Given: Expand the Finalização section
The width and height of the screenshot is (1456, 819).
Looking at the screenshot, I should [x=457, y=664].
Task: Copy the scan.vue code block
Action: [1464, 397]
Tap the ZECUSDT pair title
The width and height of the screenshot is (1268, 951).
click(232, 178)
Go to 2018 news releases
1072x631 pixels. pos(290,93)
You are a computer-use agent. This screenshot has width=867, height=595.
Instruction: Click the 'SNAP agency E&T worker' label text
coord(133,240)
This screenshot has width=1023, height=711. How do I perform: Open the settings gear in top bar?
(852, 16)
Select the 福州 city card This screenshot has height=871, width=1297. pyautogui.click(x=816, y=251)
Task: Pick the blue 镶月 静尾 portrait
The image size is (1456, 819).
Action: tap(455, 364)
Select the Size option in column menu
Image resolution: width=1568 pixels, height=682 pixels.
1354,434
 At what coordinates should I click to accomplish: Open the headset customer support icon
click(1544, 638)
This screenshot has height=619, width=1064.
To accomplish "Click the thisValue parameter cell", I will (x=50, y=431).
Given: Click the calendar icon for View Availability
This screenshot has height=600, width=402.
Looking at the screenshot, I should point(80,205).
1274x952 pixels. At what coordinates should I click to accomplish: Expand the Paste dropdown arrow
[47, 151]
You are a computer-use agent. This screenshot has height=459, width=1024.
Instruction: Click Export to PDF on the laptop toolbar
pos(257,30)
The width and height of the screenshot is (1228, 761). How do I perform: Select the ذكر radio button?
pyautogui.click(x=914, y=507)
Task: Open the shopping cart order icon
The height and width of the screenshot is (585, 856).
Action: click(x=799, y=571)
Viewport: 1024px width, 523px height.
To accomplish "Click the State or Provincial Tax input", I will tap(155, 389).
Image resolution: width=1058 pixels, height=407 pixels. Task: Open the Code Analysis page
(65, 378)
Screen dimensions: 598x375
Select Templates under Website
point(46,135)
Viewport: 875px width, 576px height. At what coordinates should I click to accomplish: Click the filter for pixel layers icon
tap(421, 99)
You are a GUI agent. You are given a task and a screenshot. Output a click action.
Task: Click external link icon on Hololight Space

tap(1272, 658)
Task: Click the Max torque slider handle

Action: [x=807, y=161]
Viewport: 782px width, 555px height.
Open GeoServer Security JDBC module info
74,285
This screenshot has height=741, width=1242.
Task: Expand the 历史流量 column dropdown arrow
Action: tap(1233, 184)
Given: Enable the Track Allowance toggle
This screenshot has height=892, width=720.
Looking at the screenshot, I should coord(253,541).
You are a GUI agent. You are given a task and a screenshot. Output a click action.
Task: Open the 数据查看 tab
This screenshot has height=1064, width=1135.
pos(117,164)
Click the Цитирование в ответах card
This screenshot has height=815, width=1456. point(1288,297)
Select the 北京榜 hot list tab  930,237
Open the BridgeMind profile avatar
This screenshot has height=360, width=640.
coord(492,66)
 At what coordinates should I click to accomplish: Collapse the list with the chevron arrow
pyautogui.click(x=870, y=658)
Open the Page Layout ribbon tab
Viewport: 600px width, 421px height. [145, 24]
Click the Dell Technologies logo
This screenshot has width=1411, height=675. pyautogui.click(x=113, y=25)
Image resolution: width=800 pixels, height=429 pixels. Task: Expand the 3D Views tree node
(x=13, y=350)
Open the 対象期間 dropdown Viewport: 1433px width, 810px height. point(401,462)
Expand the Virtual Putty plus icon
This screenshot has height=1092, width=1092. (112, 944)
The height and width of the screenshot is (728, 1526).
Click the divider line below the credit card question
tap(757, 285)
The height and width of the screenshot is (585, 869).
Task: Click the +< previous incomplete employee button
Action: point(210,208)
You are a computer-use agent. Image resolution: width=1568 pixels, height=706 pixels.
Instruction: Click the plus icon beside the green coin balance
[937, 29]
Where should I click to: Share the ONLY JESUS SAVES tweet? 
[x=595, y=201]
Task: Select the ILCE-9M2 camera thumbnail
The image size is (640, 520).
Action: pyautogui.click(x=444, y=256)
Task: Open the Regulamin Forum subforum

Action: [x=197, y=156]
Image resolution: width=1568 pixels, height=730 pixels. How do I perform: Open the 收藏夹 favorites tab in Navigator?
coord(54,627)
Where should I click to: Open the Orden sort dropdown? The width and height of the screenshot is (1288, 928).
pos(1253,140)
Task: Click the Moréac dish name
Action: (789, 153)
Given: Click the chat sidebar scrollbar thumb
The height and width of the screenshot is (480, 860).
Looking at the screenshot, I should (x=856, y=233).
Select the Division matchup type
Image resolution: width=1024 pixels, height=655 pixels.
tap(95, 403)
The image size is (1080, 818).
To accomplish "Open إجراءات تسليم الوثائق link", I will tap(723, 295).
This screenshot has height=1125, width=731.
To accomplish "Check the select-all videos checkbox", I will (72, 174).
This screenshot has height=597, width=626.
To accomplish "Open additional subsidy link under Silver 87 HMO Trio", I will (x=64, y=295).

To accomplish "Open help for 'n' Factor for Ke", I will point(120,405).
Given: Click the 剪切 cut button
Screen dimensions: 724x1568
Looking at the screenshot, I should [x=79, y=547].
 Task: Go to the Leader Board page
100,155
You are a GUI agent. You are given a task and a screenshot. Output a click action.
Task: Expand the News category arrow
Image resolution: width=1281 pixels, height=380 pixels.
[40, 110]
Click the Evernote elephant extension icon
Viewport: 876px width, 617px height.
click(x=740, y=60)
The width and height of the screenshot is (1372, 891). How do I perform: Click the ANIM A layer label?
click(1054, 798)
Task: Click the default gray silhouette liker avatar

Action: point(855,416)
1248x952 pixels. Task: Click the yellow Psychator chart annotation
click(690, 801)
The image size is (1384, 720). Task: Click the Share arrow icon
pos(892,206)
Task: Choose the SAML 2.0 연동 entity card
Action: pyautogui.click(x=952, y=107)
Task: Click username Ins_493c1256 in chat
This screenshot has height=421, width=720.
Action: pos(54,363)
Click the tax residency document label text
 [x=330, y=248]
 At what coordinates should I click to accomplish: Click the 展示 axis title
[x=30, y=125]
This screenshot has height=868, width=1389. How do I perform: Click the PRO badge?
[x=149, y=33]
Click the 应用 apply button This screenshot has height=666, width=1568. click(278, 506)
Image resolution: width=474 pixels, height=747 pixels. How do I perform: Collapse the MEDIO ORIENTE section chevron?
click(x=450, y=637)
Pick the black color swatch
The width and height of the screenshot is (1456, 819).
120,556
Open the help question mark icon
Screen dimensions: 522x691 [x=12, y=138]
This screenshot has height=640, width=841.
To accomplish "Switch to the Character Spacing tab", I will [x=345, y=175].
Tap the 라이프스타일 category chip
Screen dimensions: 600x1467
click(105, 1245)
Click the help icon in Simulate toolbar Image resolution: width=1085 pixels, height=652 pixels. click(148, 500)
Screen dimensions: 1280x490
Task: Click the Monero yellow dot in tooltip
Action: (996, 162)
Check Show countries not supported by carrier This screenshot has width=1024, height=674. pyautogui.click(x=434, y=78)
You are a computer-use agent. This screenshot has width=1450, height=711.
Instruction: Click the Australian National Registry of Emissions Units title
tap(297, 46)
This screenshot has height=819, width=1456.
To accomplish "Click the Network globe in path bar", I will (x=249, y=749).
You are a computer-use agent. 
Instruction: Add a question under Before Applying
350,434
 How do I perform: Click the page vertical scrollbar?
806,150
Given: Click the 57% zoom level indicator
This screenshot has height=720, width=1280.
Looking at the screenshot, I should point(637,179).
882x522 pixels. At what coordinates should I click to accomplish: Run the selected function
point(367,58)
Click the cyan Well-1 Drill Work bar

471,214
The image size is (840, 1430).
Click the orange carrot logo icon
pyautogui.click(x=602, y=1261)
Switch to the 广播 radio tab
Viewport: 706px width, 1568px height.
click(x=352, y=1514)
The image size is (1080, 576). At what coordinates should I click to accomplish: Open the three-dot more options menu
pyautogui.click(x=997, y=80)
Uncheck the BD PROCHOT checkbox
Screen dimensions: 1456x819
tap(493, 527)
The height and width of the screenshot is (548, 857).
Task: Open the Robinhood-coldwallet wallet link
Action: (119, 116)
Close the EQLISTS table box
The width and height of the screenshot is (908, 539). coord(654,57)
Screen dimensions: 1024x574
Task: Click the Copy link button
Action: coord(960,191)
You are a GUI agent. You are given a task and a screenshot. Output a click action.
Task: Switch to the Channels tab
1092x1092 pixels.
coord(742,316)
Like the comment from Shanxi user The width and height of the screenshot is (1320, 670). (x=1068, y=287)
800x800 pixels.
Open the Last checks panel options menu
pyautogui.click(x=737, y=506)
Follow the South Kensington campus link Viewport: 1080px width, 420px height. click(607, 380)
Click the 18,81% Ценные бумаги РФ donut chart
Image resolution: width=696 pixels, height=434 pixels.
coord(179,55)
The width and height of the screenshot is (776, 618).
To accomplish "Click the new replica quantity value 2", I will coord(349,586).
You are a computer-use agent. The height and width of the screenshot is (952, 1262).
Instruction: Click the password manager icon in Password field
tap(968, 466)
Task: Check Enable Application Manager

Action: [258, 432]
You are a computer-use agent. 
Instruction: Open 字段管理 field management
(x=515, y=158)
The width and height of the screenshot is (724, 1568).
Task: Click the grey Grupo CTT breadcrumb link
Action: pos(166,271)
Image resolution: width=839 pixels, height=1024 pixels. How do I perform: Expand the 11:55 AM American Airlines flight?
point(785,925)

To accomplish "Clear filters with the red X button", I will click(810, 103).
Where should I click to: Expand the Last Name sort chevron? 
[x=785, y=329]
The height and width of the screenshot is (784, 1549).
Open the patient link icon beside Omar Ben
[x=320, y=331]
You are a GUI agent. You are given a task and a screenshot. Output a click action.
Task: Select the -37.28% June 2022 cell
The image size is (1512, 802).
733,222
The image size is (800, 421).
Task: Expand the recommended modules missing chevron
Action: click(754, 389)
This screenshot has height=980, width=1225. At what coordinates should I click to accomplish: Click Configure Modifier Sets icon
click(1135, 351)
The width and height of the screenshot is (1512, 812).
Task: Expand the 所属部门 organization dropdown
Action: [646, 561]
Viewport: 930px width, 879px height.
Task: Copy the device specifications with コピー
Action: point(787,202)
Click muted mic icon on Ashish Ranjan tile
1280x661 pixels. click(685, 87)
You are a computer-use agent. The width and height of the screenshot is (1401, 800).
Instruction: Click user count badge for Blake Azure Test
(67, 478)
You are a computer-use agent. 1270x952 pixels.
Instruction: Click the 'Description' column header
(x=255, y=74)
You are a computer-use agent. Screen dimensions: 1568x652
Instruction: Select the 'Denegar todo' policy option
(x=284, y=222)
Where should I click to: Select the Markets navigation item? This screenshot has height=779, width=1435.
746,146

## EXERCISE REQUIREMENTS
Please reproduce the items from the line containing "How do I perform: Click the page" down to the line containing "click(x=352, y=1514)", swapping "carrot" for "pumpkin" and leaving everything else unchanged.

## CORRECT RESULT
 How do I perform: Click the page vertical scrollbar?
806,150
Given: Click the 57% zoom level indicator
This screenshot has height=720, width=1280.
Looking at the screenshot, I should point(637,179).
882x522 pixels. At what coordinates should I click to accomplish: Run the selected function
point(367,58)
Click the cyan Well-1 Drill Work bar

471,214
The image size is (840, 1430).
Click the orange pumpkin logo icon
pyautogui.click(x=602, y=1261)
Switch to the 广播 radio tab
Viewport: 706px width, 1568px height.
click(x=352, y=1514)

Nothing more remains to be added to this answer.